L’économie, exprimée en termes simples, est un ensemble d’équilibres: un certain équilibre entre production et consommation, entre épargne et investissement, entre exportations et importations, entre endettement et capacité d’endettement (et donc capacité de remboursement), etc. Globalement, il existe aussi un autre équilibre important, c’est celui entre l’économie réelle et l’économie monétaire et donc entre les besoins de l’économie en monnaie (liquidités) et la quantité de monnaie (masse monétaire ou liquidités) effectivement mise à la disposition de l’économie. Un déséquilibre entre ces deux éléments, surtout s’il est durable, se traduit soit par de l’inflation (en cas d’excédent de liquidités), soit par un étouffement de l’économie sous forme de déflation (en cas d’insuffisances de liquidités). D’où l’importance de la politique monétaire dans toute gestion saine d’une économie.
Où en est notre économie du point de vue de ces équilibres?
Les indicateurs révélateurs de ces équilibres (ou déséquilibres) sont en train de se détériorer de manière inquiétante. Citons quelques exemples:
– La consommation augmente à un rythme de 7 à 8% alors que la croissance (production) est négative ou insuffisante. Cette augmentation s’est traduite, forcément, par une augmentation des importations de produits de consommation.
– Comme en économie tout est lié, nos exportations ne progressent que faiblement (en fait la progression serait même négative si l’on exprimait le montant des exportations en devises et non en dinars tunisiens) alors que nos importations flambent. Le résultat est que le déficit commercial augmente de plus de 50% en une année et le déficit de la balance des paiements courants passe tout simplement au double.
– Nos réserves de change baissent du tiers, malgré les nouveaux crédits extérieurs contractés.
– L’endettement extérieur s’inscrit en nette hausse pour se situer à plus de 50% du PIB.
– L’investissement, aussi bien intérieur qu’extérieur, traîne le pas (surtout si l’on exclut l’investissement dans les hydrocarbures qui n’impacte que faiblement l’emploi).
– Le taux de chômage global se situe à plus de 18%, alors que celui des jeunes diplômés de l’université dépasse les 30%.
– L’inflation persiste et se maintient autour de 5,8% alors que le taux d’intérêt réel (taux d’intérêt nominal – taux d’inflation) est négatif, d’où la baisse de l’épargne.
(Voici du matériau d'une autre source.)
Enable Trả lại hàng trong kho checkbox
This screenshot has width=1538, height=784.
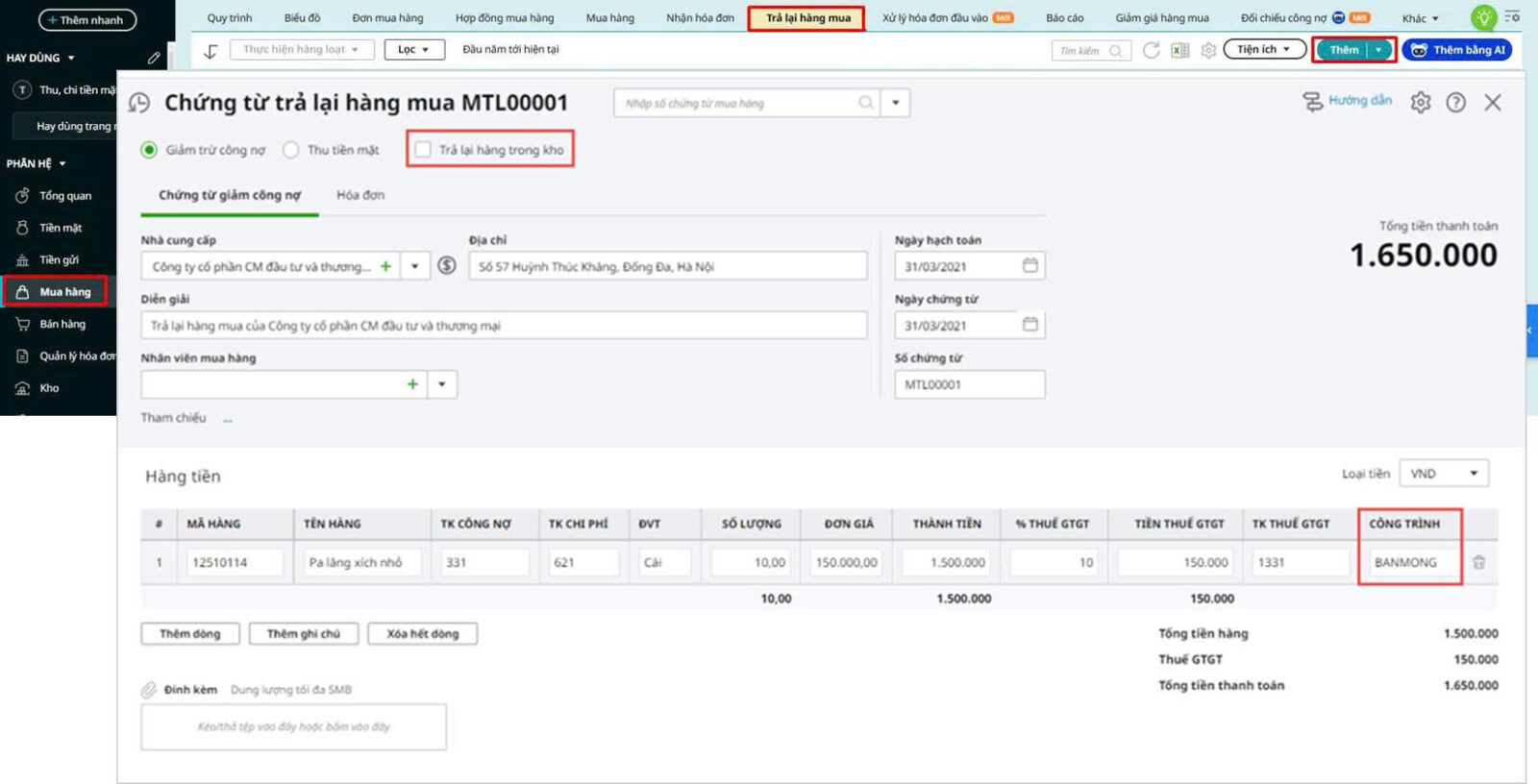pos(423,150)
– Le taux d’épargne qui s’est toujours situé autour de 22% du PIB se détériore brutalement pour ne représenter que 16% du PIB. Cette baisse impacte évidemment l’investissement qui chute et l’endettement extérieur qui augmente rapidement ;
– Le déficit budgétaire est prévu à 6,6%, avec une forte possibilité de dérapage qui pourrait le porter à 8%, voire plus ;
– On commence maintenant à évoquer la possibilité d’une dévaluation de la monnaie nationale, qui pourrait en fait bientôt devenir inévitable. Il est utile de rappeler à ce propos que la monnaie n’est que le reflet de l’économie. Si l’économie va mal, la monnaie nationale ne peut que se déprécier. Mais si l’économie va très mal, même une dévaluation ne serait pas suffisante pour redresser la situation.
– Le système bancaire et financier (et notamment les banques publiques) connaît d’énormes difficultés. Il est recommandé de consulter à ce propos le rapport du FMI n°12/241, août 2012, relatif à l’évaluation de la stabilité du système financier tunisien.
– La Tunisie est déclassée par les agences de notation (BB) jusqu’à figurer parmi les pays de la catégorie «speculative grade», ce qui est de nature à rendre plus difficile et plus coûteux tout recours à un financement extérieur.
Ce constat n’est en fait ni pessimiste ni optimiste. Il se base exclusivement sur des faits, et des données chiffrées.
Il faut souligner que malgré cela, l’économie tunisienne n’est pas en situation d’effondrement. Elle tient encore. Elle est encore debout.
Ce sont les fondements, ou ce que les économistes appellent les fondamentaux, qui se détérioreront, rapidement.
Il est donc devenu d’une urgence extrême de prendre les mesures nécessaires pour redresser la barre à court terme, et engager des réformes profondes dans plusieurs domaines pour éviter que l’économie tunisienne ne foute réellement le camp de manière durable.